Hacker News new | ask | show | jobs
by waynesonfire 1227 days ago
When the entire work is synthesized for the purpose of training a model it's not "limited portions"

It makes sense there is no limit on the number of words that can be used under fair use, but it's certainly less than all of them.

1 comments

Context matters. You are taking one FAQ question and generalizing. It is permissible to reproduce or show complete works in education, depending on the context. It is also completely normal to read copyrighted work in private, learn something from it, and then answer questions about that work publicly.

The questions around LLMs learning from copyrighted material are still open and need to be settled in court. I personally imagine finding infringement would impose more harm on society and progress than letting the models acquire knowledge from these copyrighted works.

> letting the models acquire knowledge from these copyrighted works

I'm gagging at the nonsensical anthropomorphizing being done to end-run the fact that what the LLMs are doing is copying.

You make a lot of condescending or toxic remarks on HN. You might want to consider how that affects your ability to sway others with your comments.

Please chill

> the fact that what the LLMs are doing is copying.

I disagree, the training process creates token representations and weighted connections between them. The models later produce probabilistic token sequences, not so unlike what our meat bodies do, though by very different mechanisms. The fact that certain sequences can be reproduced verbatim is likely a consequence of overfitting. They certainly cannot reproduce all training data verbatim.
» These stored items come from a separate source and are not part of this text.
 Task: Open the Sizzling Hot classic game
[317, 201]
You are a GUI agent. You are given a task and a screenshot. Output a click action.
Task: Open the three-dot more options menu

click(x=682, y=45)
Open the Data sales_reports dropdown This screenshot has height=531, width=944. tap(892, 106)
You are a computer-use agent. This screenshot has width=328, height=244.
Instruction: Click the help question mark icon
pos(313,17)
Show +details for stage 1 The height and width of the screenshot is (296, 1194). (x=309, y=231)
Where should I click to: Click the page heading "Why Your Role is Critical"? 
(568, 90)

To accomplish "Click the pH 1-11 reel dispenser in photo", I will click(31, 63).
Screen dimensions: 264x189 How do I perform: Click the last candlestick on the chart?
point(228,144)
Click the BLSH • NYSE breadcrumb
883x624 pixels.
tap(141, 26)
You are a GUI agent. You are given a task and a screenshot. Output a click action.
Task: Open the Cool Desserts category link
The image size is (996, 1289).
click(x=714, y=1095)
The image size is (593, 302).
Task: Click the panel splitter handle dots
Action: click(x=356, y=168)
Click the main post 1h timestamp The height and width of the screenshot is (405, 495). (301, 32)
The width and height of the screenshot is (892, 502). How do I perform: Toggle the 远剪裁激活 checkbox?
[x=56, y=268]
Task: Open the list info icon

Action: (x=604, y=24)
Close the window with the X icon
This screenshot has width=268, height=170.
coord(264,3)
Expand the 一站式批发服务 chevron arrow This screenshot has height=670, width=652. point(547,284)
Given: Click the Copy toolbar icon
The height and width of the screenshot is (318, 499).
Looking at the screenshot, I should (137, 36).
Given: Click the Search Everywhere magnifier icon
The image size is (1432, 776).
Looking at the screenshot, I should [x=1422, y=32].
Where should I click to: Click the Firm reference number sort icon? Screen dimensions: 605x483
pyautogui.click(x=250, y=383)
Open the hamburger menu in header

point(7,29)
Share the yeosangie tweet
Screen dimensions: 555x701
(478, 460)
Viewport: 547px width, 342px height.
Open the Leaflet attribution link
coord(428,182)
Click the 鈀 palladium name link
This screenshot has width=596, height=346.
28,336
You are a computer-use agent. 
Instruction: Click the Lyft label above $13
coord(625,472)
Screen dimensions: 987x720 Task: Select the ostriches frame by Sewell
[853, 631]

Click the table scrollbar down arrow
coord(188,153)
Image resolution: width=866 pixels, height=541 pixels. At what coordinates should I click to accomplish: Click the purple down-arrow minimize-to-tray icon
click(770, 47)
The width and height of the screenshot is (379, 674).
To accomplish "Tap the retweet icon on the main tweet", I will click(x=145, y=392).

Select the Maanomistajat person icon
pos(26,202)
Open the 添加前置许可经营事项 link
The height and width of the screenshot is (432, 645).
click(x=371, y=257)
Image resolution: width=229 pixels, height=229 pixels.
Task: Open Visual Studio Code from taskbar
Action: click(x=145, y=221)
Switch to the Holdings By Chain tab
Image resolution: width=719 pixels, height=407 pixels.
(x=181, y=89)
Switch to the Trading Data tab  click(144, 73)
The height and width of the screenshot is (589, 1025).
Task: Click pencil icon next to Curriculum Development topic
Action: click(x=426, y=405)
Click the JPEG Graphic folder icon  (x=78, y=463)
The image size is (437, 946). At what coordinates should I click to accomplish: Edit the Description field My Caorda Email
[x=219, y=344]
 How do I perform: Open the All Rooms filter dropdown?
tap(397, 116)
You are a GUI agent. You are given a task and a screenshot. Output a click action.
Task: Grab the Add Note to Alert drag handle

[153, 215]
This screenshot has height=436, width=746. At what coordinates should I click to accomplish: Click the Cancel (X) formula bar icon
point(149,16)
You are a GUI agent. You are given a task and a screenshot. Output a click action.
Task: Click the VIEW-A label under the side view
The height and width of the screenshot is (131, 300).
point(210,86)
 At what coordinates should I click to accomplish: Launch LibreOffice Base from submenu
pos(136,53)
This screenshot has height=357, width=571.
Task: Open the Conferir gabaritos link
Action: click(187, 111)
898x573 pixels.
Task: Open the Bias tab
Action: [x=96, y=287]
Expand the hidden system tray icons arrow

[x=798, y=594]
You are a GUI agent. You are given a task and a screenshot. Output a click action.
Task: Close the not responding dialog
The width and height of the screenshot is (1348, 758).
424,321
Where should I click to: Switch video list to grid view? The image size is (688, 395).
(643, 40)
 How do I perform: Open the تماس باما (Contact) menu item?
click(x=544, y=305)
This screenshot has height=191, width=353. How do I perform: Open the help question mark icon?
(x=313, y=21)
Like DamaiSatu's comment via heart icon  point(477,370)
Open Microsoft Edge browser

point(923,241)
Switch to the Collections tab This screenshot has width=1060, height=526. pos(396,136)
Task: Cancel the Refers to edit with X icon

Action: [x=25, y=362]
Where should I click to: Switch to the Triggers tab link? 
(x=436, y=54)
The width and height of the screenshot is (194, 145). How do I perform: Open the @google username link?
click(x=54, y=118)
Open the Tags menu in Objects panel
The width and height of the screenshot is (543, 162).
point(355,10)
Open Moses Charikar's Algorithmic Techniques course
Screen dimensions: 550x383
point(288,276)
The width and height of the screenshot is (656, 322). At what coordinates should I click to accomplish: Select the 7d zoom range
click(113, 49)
It would be interesting to know the features around what can and cannot be, and how.

> The models later produce probabilistic token sequences, not so unlike what our meat bodies do, though by very different mechanisms.

Your response to me calling out your baseless anthropomorphizing was to double down on it? It's amusing to me that you don't think you are condescending.

It seems you don't know what anthropomorphizing actually means based on your over application of the word.

ChatGPT can help you with that ;]